It was the last day of college. I was sitting in my convocation attire with my one hundred and twenty other batch mates. Listening to the speeches of the so called eminent guests had gotten boring one and a half years back. But that dullness had reached its zenith on that particular day. The countdown to the final moments of college life had reduced from the scale of days to hours to minutes over time. The students were desperate for the monologues to end, so that they could receive their degrees and share their last moments of celebration within the campus. It was written on their faces – each and every one of them. Yet, so challenged were the speakers in their understanding of non-verbal cues that they simply carried on their rants unfazed and undeterred.
As I was staring at the flex on the wall behind the podium, I used that time to reflect on my life over the past couple of years – especially the past few months. How tough it had been in the initial few months, how I had gradually gotten used to the hectic lifestyle, and how I had even begun to enjoy the chaos in my daily life. Six months back I had not even contemplated that this day would come, so caught up I was with trying to keep up with time in a race I knew was never going to win. But the day had finally come, and there was no way to wind the clock back. The best times in life were over, as a friend had put it, and only hardship and toil awaited on the other side of ‘today’.

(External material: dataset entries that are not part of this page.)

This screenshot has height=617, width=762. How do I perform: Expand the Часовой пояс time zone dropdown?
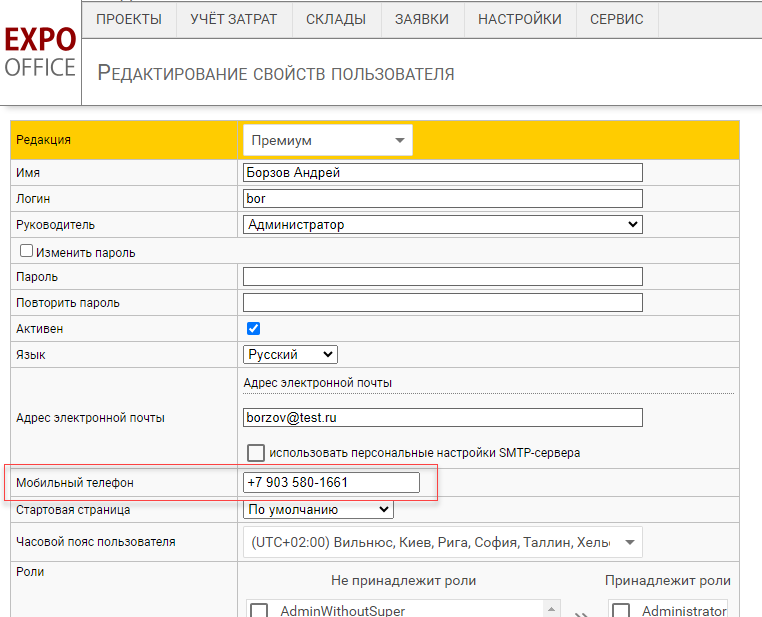pos(442,542)
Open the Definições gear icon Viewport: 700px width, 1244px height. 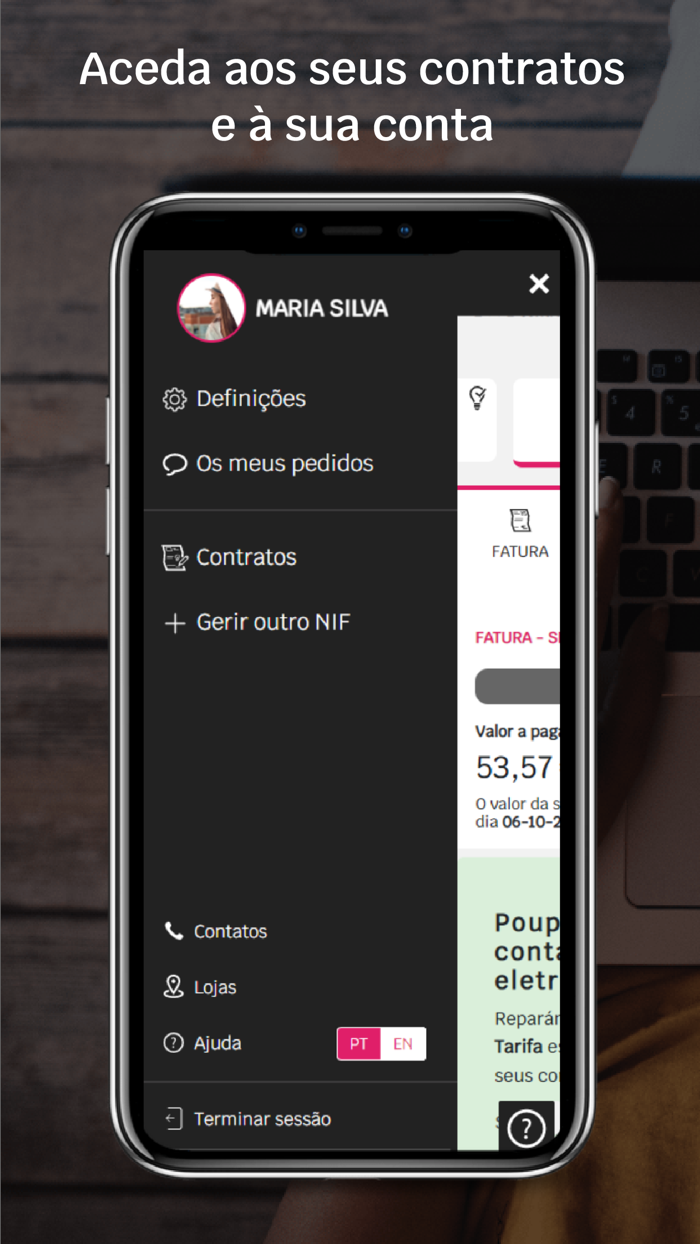coord(175,399)
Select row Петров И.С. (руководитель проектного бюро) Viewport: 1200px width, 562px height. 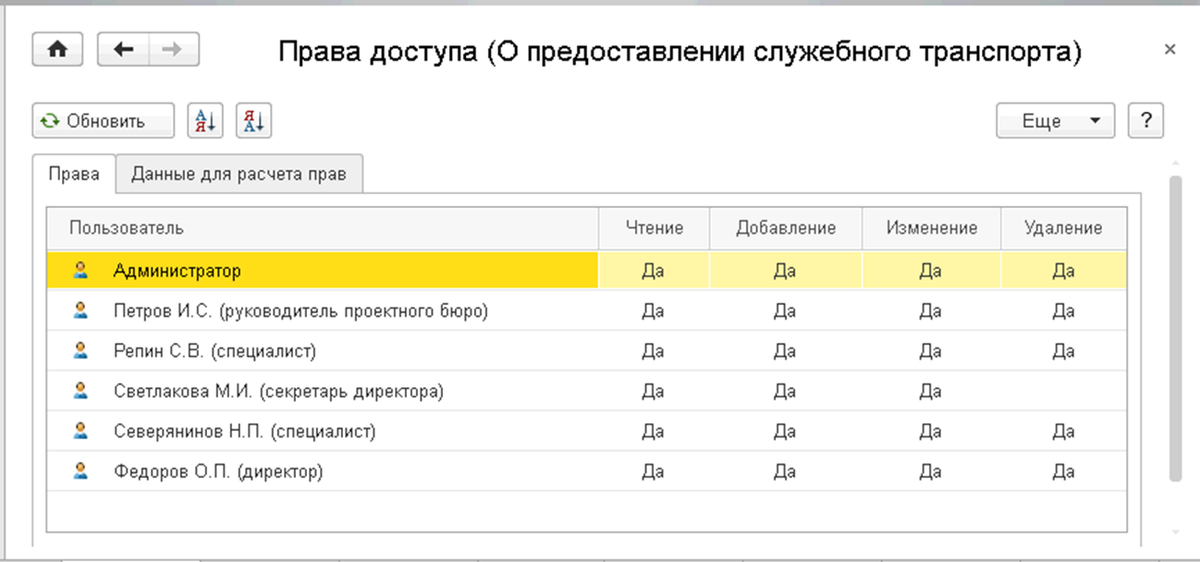pyautogui.click(x=587, y=311)
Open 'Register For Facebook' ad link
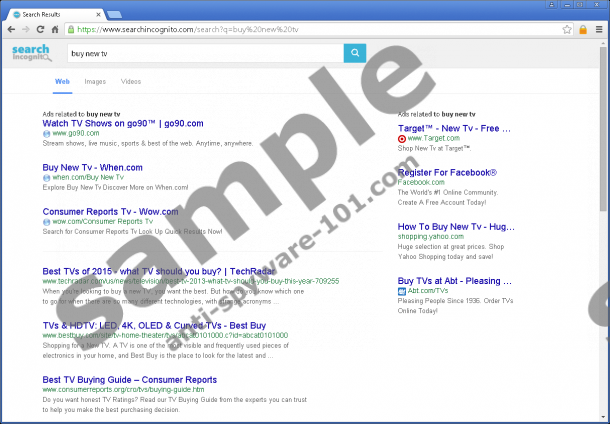The width and height of the screenshot is (610, 424). [448, 173]
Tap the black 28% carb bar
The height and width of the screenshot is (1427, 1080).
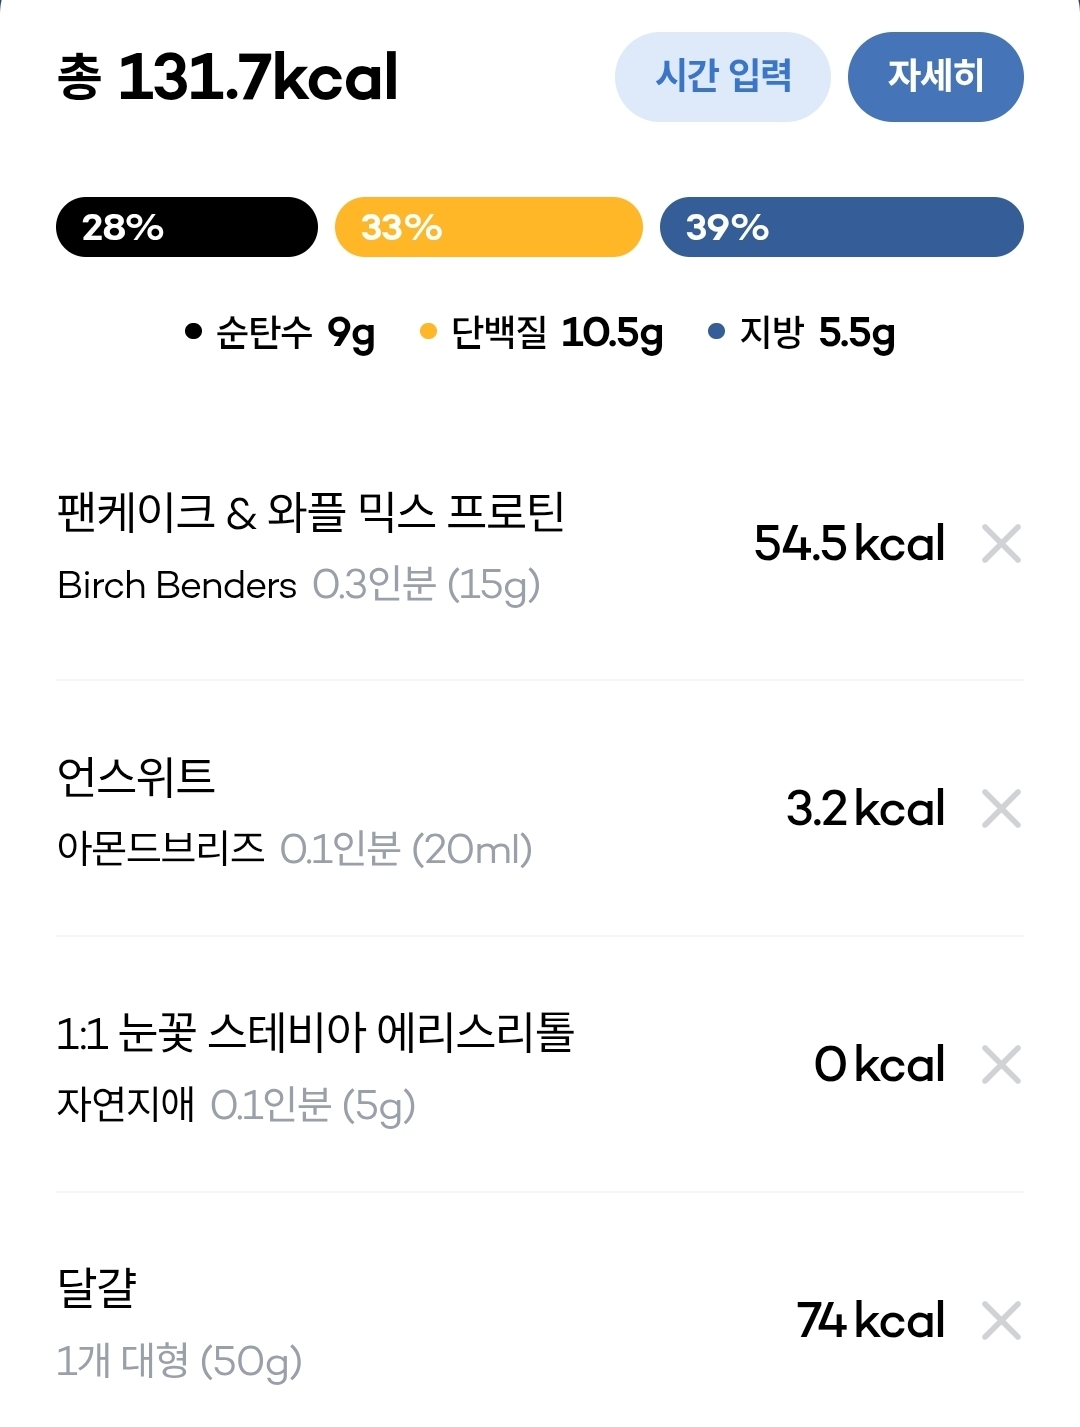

The music of joy had grown to a crescendo over the past few weeks, and the hush that would come would follow suddenly, bringing about a deafening silence. The moments experienced would be gone, the laughter would fade away, and the tinges of apprehension about the unknown would make way to a profound sadness. I wished the sun would not rise the next day, that the night would stretch till eternity, that the moments would freeze in their places forever. Those wishes were intermingled with regrets that I had not lived these years to their fullest. My heart cried out as to why I had not done the things I had done in the past few weeks a bit earlier. And I was left with no answers but the drooping of my eyes and the fluttering of my heartbeat.
Why do we have to lose something in order to realize how much it meant to us? Why do we fail to appreciate something or someone we have, and take that something or someone for granted? Why do we assume that the person or thing will last forever and follow us till the end of days? Why is it that only when we are separated from it do we tend to look back on the mirror of the past, and realize how foolish we were to let it go?
Why is it that a soul's greatest cravings are born from separations? Why are the strongest longings preceded by goodbyes? And why are the most intense emotions those that arise from heart breaks? I will be pondering upon these questions forever...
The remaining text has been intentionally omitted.